Hansi Weber, Erzieherin und Sozialpädagogin, ver.di Landesfachgruppenvorsitzende Sozial-, Kinder- und Jugendhilfe: „Die gesellschafts- und bildungspolitischen Ziele beim Ausbau der
Kleinkindbetreuung und bei der Bildungsgerechtigkeit sind nur zu erreichen, wenn in Zukunft genügend qualifizierte Fachkräfte gewonnen werden können. Dies setzt voraus, den Beruf attraktiv zu
machen, was ohne Verbesserung der Arbeits- und Einkommensbedingungen nicht möglich ist. Die derzeit auf dem Tisch liegenden Forderungen nach Erhöhung der Gruppengröße und Senkung der
baulichen Standards sind dazu gänzlich ungeeignet.“
Pressekontakt: Dagmar Schorsch-Brandt 0170 9218345
Stuttgarter Erklärung vom 18. Januar 2013
Resolution zum Ausbau von Bildungs- und Betreuungsplätzen für Kinder ab 1 Jahr
Der flächendeckende Ausbau von Bildungs- und Betreuungsplätzen für ein- bis dreijährige Kinder ist ein wichtiges bildungs- und sozialpolitisches Vorhaben. Nach aktuellen Pressemeldungen des
Statistischen Bundesamtes scheint es kaum noch möglich, den gesetzlich garantierten Rechtsanspruch für Kinder unter drei Jahren zum 1. August 2013 flächendeckend in Deutschland zu realisieren.
Zum 1. März 2012 lag die Betreuungsquote der ein- bis dreijährigen Kinder in Baden-Württemberg bei 23,1%. Geht man von einer Betreuungsquote von 37% zur Verwirklichung des Rechtsanspruches aus,
fehlen in Baden-Württemberg mehr als 6.400 pädagogische Fachkräfte. Die Ausweitung der Ganztagsbetreuung verstärkt darüber hinaus den Mangel an pädagogischen Fachkräften.
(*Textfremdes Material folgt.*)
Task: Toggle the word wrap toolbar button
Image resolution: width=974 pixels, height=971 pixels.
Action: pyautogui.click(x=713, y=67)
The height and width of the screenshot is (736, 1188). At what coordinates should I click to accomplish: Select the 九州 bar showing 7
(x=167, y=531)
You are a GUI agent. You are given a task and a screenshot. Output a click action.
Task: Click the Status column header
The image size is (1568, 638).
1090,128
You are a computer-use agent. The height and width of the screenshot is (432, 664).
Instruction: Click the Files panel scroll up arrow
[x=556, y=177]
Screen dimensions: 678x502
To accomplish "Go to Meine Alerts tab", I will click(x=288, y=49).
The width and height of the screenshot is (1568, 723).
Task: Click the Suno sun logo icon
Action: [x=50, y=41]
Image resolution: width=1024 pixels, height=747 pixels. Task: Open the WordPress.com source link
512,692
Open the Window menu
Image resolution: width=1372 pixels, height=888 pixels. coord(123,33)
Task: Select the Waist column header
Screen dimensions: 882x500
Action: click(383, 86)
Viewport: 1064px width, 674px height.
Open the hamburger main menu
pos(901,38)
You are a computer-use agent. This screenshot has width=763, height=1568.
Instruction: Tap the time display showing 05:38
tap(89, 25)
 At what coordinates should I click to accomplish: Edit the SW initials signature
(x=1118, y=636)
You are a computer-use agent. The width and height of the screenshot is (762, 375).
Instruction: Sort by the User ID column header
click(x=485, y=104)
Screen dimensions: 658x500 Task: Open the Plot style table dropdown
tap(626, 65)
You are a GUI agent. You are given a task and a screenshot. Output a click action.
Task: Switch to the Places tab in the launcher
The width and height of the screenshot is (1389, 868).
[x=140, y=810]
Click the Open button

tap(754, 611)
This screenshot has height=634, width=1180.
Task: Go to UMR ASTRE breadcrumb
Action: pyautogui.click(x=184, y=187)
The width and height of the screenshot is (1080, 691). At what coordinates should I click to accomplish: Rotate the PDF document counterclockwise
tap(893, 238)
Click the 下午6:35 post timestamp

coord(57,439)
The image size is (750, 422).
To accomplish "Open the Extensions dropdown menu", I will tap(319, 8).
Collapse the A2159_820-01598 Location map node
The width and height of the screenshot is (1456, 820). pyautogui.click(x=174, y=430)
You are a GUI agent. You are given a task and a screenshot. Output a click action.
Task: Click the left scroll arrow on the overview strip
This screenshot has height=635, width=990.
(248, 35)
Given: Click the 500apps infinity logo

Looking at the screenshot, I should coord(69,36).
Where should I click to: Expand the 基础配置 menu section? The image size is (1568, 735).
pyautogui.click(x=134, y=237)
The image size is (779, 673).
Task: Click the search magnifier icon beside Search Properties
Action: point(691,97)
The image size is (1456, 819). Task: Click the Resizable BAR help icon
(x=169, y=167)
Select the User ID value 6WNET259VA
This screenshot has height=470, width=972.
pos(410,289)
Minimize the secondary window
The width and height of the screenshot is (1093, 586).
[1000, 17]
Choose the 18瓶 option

Obwohl seit 2007 bekannt, gibt es keinen abgestimmten Plan, um die notwendige Bildungs- und Betreuungsinfrastruktur rechtzeitig zur Verfügung zu stellen. Es mehren sich Stimmen, den quantitativen
Ausbau zu Lasten von Kita-Qualität zu forcieren. Vorschläge, wie die Vergrößerung der Gruppen, Anrechnungen von Fachkräften in Ausbildung (PiA) auf den Personalschlüssel oder das Platz-Sharing,
bei dem sich mehrere Kinder einen Kita-Platz teilen, würden zu deutlichen Qualitätsverlusten und weiteren zusätzliche Belastungen für pädagogische Fachkräfte führen. Kindertagesstätten sind
Bildungseinrichtungen, die Fachkräfte müssen, ihrem Auftrag gemäß, den vorliegenden Bildungsplänen gerecht werden können. Es ist daher notwendig, zentrale Rahmenbedingungen wie Personalschlüssel
und Gruppengrößen zu verbessern.
Baden-Württemberg versucht im Rahmen eines Schulversuchs (Praxis integrierte Ausbildung – PiA) die Ausbildung zur Erzieherin durch Zahlung einer Vergütung attraktiver zu machen und Quereinsteiger
für diesen Beruf zu gewinnen. Die ersten Erfahrungen zeigen, dass dies gelingen kann. Damit sich viele Einrichtungen an diesem Versuch beteiligen, dürfen die Fachkräfte in Ausbildung nicht auf
den Personalschlüssel angerechnet werden. Notwendig ist auch eine Freistellung für Anleiterinnen und Anleiter.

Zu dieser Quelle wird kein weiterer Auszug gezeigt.